**SELECTED EXCERPT:**
“The overgrown trees and creepers around may give the impression that no one stays here, but we do,” says Mukund Savani on the phone guiding us to his squat stone bungalow Narendra Nivas, on the leafy lanes of Kumbarvada in Mt. Abu, Rajasthan.

The fascination doesn’t end with the bungalow: for every visitor to the Nivas is routinely offered a glass of water and told that it's rain water which is stored year-round in age-old brass pots and drums, acquired from bhangar shops in Kutch and Saurashtra.

For over 20 years now those visiting the rocky hill station,especially followers of Brahma Kumaris from the US and Europe, have been making a beeline to the bungalow, which also houses a boutique Ayurveda pharmacy, MARS, short for Mt Abu Ras Shala. The bungalow was built in the mid-1930’s.

The pharmacy’s products are made of natural herbs and come as tonics and powders for a plethora of ailments. His Chyavanprash Special, made of 70-plus herbs is cooked in ghee for over eight hours, cooled for two days before being packed and retailed for ₹550 for 500 gm. Last year, MARS had a turnover of₹30 lakh.

“I came here in 1983 and fell in love with this place. Three years later I acquired this bungalow along with 16 acres of agricultural land and moved in with my wife Shraddha and our two toddler kids after having stayed in the US for over two decades,” says 74-year-old Savani, a chemical engineer.

And why the shift from chemical engineering to Ayurveda? “While in the US, I worked with Celanese Plastics as a research chemist and helped develop high temperature resistant plastic polymer used in exterior coating of NASA Space Shuttle, way back in the late 1960s,’’ says Savani.

**COLLECTED MATERIAL:**
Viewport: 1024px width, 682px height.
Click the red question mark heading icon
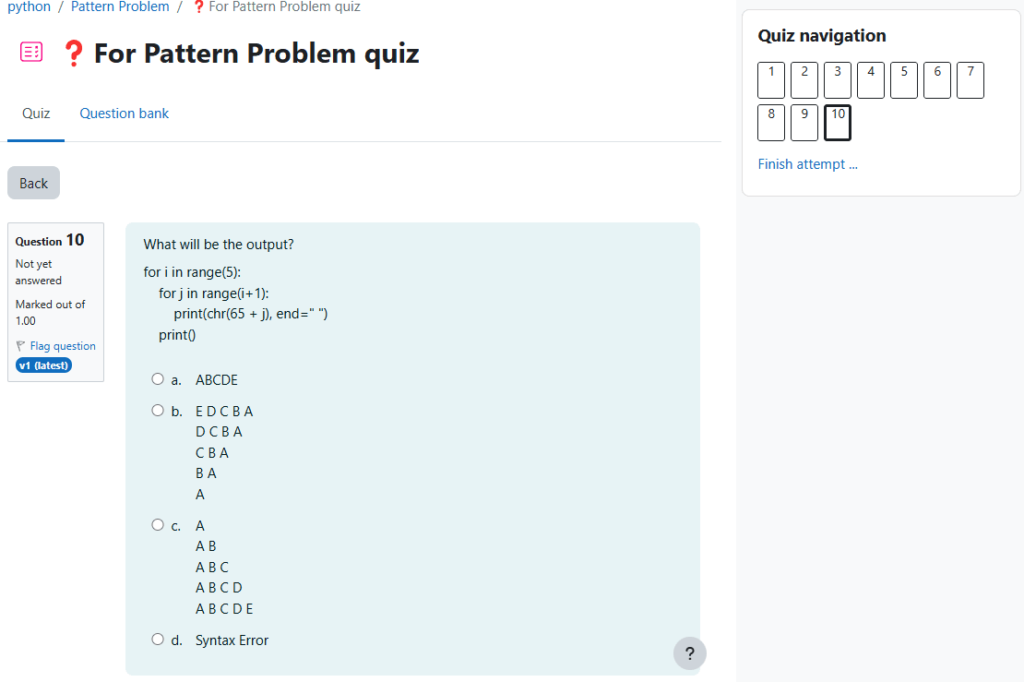[73, 54]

**EXERCISE INSTRUCTIONS:** Can you repeat the article about Mukund Savani's bungalow in Mt. Abu word for word, from start to finish? The material above is unrelated to the article and stands apart from it.

**RESPONSE TO THE EXERCISE:**
“The overgrown trees and creepers around may give the impression that no one stays here, but we do,” says Mukund Savani on the phone guiding us to his squat stone bungalow Narendra Nivas, on the leafy lanes of Kumbarvada in Mt. Abu, Rajasthan.

The fascination doesn’t end with the bungalow: for every visitor to the Nivas is routinely offered a glass of water and told that it's rain water which is stored year-round in age-old brass pots and drums, acquired from bhangar shops in Kutch and Saurashtra.

For over 20 years now those visiting the rocky hill station,especially followers of Brahma Kumaris from the US and Europe, have been making a beeline to the bungalow, which also houses a boutique Ayurveda pharmacy, MARS, short for Mt Abu Ras Shala. The bungalow was built in the mid-1930’s.

The pharmacy’s products are made of natural herbs and come as tonics and powders for a plethora of ailments. His Chyavanprash Special, made of 70-plus herbs is cooked in ghee for over eight hours, cooled for two days before being packed and retailed for ₹550 for 500 gm. Last year, MARS had a turnover of₹30 lakh.

“I came here in 1983 and fell in love with this place. Three years later I acquired this bungalow along with 16 acres of agricultural land and moved in with my wife Shraddha and our two toddler kids after having stayed in the US for over two decades,” says 74-year-old Savani, a chemical engineer.

And why the shift from chemical engineering to Ayurveda? “While in the US, I worked with Celanese Plastics as a research chemist and helped develop high temperature resistant plastic polymer used in exterior coating of NASA Space Shuttle, way back in the late 1960s,’’ says Savani.